Oncology: Gut microbiome composition appears to influence response to cancer immunotherapy. Microbiotica completed enrollment in September 2025 for MELODY-1, a Phase 1b trial testing MB097 alongside pembrolizumab in advanced melanoma patients who haven’t responded to immunotherapy. MB097 is a consortium of nine bacterial strains identified through microbiome analysis of checkpoint inhibitor responders. Results expected early 2026.

Metabolic disorders: Research links gut microbiota to Type 2 diabetes, obesity, and related conditions, with studies examining whether microbiome modulation can improve metabolic markers.

Neurological and psychiatric conditions: The gut-brain axis—bidirectional communication between the gut microbiome and central nervous system—has generated interest in depression, anxiety, and neurodegenerative diseases including Parkinson’s. Clinical evidence remains early-stage.

Autoimmunity: Microbiome involvement in immune development has prompted research into allergic diseases, eczema, and autoimmune conditions.

Research infrastructure: Cedars-Sinai launched its Human Microbiome Research Institute in May 2023 under Dr. Suzanne Devkota, focusing on translational research across gastrointestinal disease, cancer, metabolism, and autoimmunity.

It’s worth noting that many microbiome-disease associations are correlational. Demonstrating that microbiome manipulation can treat these conditions requires controlled trials—and results have been mixed.

The Regulatory Landscape

The FDA classifies live biotherapeutics as biological products containing live organisms intended to prevent or treat disease (excluding vaccines). Draft guidance from 2016 covers Chemistry, Manufacturing, and Controls expectations for early trials.

The Rebyota and Vowst approvals provide precedent, but questions remain for engineered strains and multi-species products—particularly around potency assays, genetic stability, and monitoring horizontal gene transfer.

A 2024 Frontiers in Microbiomes review noted that challenges around trial endpoints, durability, and long-term safety require continued attention.

Challenges

Several obstacles complicate microbiome therapeutic development:

Biological variability: Baseline microbiome composition differs substantially between individuals. A therapy that engrafts successfully in one patient may fail in another due to differences in existing flora, immune status, or gut environment.

Reproducibility: Diet, medications, stress, and environmental factors can alter microbiome composition and therapeutic outcomes. Controlling these variables in trials—and in real-world use—is difficult.

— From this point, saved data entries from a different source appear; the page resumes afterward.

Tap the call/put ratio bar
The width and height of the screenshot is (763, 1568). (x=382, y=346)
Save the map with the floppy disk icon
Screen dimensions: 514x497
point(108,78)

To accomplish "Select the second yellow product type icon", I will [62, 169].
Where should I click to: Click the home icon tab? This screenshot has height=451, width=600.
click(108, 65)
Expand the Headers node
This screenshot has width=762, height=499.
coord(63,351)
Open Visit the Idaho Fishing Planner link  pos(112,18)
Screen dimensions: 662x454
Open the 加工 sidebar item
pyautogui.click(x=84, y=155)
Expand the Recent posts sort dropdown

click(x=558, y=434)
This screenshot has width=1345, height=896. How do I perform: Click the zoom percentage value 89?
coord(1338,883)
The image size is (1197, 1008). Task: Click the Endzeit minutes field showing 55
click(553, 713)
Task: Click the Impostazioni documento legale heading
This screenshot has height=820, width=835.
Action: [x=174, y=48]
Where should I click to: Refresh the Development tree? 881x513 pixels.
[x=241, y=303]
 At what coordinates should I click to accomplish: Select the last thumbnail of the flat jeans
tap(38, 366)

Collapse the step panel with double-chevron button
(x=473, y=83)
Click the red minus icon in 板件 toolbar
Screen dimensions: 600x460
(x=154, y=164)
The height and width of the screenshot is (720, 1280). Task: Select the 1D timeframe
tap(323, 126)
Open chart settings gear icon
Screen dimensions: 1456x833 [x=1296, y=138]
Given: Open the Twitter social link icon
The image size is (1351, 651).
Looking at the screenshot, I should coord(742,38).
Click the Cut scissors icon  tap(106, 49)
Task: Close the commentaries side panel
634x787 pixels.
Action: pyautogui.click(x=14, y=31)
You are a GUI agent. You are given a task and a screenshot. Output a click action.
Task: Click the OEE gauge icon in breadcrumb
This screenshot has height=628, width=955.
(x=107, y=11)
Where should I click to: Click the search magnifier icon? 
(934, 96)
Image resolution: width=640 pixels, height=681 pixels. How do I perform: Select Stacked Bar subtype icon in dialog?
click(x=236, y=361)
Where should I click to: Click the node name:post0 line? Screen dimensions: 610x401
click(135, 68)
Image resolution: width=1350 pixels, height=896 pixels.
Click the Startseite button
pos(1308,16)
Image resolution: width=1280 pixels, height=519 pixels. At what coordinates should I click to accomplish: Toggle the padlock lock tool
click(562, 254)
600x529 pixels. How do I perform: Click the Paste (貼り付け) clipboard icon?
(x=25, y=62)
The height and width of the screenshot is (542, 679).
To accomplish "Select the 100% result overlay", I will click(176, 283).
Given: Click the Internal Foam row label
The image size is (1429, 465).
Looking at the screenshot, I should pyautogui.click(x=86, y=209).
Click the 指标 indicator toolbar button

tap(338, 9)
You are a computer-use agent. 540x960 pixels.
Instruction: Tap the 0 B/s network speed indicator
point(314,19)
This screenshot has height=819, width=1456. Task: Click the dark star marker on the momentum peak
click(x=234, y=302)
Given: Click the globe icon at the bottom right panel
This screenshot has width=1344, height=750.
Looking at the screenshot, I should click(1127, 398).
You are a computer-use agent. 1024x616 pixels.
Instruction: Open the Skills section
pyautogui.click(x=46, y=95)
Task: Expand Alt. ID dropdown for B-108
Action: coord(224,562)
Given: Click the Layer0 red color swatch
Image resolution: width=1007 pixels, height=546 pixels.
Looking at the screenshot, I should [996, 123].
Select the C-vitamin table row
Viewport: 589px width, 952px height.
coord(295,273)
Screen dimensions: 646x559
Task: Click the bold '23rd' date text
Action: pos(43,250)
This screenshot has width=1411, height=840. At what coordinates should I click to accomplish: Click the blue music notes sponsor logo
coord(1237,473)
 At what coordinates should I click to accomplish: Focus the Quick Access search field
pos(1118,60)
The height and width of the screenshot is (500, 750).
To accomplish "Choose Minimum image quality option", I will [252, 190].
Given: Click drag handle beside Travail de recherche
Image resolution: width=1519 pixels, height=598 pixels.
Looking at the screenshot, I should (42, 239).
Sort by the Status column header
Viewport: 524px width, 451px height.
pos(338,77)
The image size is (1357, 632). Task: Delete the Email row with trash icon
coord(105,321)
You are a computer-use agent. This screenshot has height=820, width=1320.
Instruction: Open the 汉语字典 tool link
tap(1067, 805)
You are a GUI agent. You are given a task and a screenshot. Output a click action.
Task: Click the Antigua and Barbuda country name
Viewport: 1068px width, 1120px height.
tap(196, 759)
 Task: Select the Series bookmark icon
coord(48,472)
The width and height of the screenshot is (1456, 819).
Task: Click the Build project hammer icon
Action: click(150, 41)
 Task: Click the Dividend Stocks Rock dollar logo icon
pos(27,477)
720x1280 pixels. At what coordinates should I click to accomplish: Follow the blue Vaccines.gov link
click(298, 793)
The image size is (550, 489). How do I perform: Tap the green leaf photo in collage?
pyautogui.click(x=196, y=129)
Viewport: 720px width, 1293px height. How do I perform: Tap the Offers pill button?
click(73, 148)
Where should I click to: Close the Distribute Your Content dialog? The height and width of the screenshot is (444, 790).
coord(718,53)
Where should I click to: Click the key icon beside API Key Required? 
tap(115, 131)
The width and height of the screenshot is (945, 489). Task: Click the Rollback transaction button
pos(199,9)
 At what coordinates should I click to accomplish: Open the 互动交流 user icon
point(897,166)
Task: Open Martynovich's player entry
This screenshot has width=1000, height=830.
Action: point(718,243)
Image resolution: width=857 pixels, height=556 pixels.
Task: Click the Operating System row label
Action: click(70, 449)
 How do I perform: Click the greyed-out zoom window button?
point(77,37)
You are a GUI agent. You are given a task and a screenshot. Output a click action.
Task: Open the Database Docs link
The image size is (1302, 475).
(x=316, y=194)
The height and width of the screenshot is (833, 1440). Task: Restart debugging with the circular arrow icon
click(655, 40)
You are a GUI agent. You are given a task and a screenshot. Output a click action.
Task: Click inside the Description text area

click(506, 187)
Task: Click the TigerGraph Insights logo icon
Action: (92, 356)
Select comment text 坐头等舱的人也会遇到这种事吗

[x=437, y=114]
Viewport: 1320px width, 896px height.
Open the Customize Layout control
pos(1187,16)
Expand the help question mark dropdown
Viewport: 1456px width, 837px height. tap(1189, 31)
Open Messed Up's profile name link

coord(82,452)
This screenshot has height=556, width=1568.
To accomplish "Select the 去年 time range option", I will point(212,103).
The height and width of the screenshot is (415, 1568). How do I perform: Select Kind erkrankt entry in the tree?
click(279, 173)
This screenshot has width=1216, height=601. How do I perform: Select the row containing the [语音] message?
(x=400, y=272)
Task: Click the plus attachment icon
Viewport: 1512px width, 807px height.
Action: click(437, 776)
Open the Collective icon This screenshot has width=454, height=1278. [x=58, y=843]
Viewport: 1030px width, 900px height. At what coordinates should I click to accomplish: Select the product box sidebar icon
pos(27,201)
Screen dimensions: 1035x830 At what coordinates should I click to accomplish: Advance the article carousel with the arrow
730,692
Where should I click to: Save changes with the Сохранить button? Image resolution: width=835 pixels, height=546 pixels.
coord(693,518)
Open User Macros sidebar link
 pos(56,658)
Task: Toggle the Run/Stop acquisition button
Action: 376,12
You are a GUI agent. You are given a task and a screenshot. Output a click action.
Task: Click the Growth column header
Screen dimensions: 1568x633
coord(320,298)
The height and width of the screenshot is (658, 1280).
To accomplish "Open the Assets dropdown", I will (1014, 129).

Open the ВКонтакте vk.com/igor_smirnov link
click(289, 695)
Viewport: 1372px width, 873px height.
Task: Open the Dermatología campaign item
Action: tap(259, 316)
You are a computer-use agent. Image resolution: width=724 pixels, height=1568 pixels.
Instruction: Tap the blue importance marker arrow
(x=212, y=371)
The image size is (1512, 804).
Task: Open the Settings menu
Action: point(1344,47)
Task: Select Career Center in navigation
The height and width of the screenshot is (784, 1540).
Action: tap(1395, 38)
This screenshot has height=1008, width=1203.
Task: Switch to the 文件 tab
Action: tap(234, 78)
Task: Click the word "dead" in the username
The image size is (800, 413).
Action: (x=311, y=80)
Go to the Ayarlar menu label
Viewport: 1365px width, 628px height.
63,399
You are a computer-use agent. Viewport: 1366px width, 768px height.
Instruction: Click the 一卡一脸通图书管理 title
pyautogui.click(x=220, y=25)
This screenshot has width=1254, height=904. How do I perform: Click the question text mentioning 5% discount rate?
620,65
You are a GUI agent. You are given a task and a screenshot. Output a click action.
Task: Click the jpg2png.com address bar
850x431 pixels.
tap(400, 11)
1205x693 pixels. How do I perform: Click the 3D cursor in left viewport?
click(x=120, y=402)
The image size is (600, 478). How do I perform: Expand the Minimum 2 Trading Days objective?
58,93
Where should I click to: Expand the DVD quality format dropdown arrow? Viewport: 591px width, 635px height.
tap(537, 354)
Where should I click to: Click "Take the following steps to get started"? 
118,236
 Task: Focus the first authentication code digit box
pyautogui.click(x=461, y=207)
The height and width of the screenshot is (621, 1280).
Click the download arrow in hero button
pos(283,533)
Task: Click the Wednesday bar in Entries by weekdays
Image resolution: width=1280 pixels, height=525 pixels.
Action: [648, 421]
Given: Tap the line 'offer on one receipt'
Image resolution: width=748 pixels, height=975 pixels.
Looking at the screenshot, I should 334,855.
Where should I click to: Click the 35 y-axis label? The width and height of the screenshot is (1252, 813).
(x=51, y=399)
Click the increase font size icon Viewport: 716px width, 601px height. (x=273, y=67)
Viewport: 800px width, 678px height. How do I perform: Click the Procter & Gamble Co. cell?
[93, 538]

Delivery and stability: Live microorganisms require careful handling, storage, and formulation. Maintaining viability through manufacturing, distribution, and administration adds complexity compared to conventional drugs.

Mechanism of action: Even when clinical benefit is observed, the underlying mechanisms are often incompletely understood. This complicates dose optimization, patient selection, and regulatory review.

Genetic stability: As the Stanford-Novome trial showed, engineered bacteria can mutate or exchange genes with native flora, potentially losing therapeutic function or bypassing safety controls.

Cost and access: Personalized, biologic-grade therapies are expensive to develop and manufacture. If microbiome treatments remain high-cost, access and equity become concerns.

Where This Leaves Us

Precision microbiome therapy has moved from concept to clinic. Two products are FDA-approved. Infant-focused approaches show consistent results. Clinical trials are underway across oncology, inflammatory disease, and metabolic conditions.

The limiting factor remains translation. What works in animal models and healthy volunteers often doesn’t work in patients with established disease. The gut’s complexity—species interactions, genetic exchange, individual variation, diet, and drugs—creates variables that current approaches don’t fully control.

The C. diff approvals and infant microbiome work suggest that success is more likely when the biology is favorable: a defined therapeutic window, clear endpoints, and less competition from established flora. Extending these approaches to chronic adult conditions will require both scientific advances and realistic timelines.